Elbow (w/Jesca Hoop)
April 27, 2008
6th & I Synagogue
Potsy, Sacklunch, guest Rock Clubber Pattack and I found ourselves at the 6th & I Synagogue on Sunday night. We had prepared for a night dedicated to debating Talmudic Law versus the Chabad Lubavitchers, led by Rebbe Menachem Mendel Schneerson. We were going to take the affirmative position on the statement “Talmudic Law is a crock and anyone who follows it is a jackass,” while Schneerson, predictably, was going to argue the negative.
To no one’s surprise Schneerson wimped the fuck out and sent
What's that, Schneerson? You can't make it down from Brooklyn? Yeah, that's what I thought.
We were all excited to see a show at a new venue, as none of us had been to 6th & I before. The door staff and will call people were friendly and after a quick security check we headed up to the balcony. I believe I was sitting in the same spot where Sammy Davis, Jr. used to attend services. The musicians set up directly in front of two wooden doors, behind which I assumed were the Torah scrolls (I’m guessing here, despite my earlier bluster I am a Catholic and know nothing about Talmudic Law). The doors are flanked by large golden menorahs, each roughly five feet high. Above the sanctuary is a large dome that provided some nice acoustics.
Before Elbow came on, opening act Jesca Hoop played a set. This woman has a wonderful voice and her a capella opener was dreamy. It was just her, and an acoustic guitar—they didn’t even dim the house lights. She certainly grabbed everyone’s attention. Unfortunately (for her, anyway) I really don’t care for the sort of folky shit she was playing, no matter how well executed. She was barefoot and wearing a baggy Laura Ingall Wilders-type dress, and had the type of look that would make most women think to themselves “what a cute, pixie-ish girl,” and most guys thinking, “she reminds me of that lesbian that lived in my dorm sophomore year.” After three or four songs I started to feel like I was listening to music at Potbelly, except I was being denied access to a sandwich, which made me grumpy. I don't mean to be too hard on her because, as I mentioned, she really had a great voice, but it wasn't my bag, baby.

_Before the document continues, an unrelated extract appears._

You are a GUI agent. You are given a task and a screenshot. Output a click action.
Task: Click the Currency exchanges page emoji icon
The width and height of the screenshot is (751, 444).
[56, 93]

Jesca wrapped it up and the houselights dimmed. I thought it would have been a nice touch if the golden menorahs started spinning and the wooden doors would slid open to reveal a scantily-clad Jewess go-go dancer, but apparently there are rules, even for Reform congregations. Enter Elbow.
Elbow were pretty good, but as the ever-insightful Sacklunch put it, they had too many adult contemporary moments where they sounded like spawn of Coldplay. They rocked it out at times and it sounded great—“Leaders of the Free World” and “Grounds For Divorce” in particular stood out, but at times they sounded like Glenn Hansard and the Slav chick from “Once”, which was a good movie, but again, I had access to a sandwich, not to mention a couch, when I watched that one. This time around I was in a hard wooden pew. We were lame and bailed at , seeing how it was Sunday and we all had work the next day.
The Elbows get a rating of 5.9, Jesca the Pixie Folk Singer gets a 5.1. The venue gets a rating of 8.0—nice architecture, good sound, and seats for sore-backed 30somethings. Minus one point for lack of beer and deduct one more point for the palpable presence of Yahweh, which forced me to watch my language.
PS: It’s only April but I think we have a solid frontrunner for heckle-of-the-year. Folkie Jesca was big on banter and was veering into insufferability when she started praising the venue for being geared towards songs for “active listeners” (fuck). Anyway, she had finished a number and was tuning up and wondering aloud what song she should play next, when some guy on the floor mumbled something. Jesca apparently heard it and said something to the effect of “care to share with the rest of the class?” (not really in a chastising tone, I might add) and the guy said “In A Gadda Da Vida.” Maybe you had to be there but it was pretty funny. Not technically a heckle as he never yelled it out, but simply repeated it at louder volume when Jesca called him out. Well done, sir.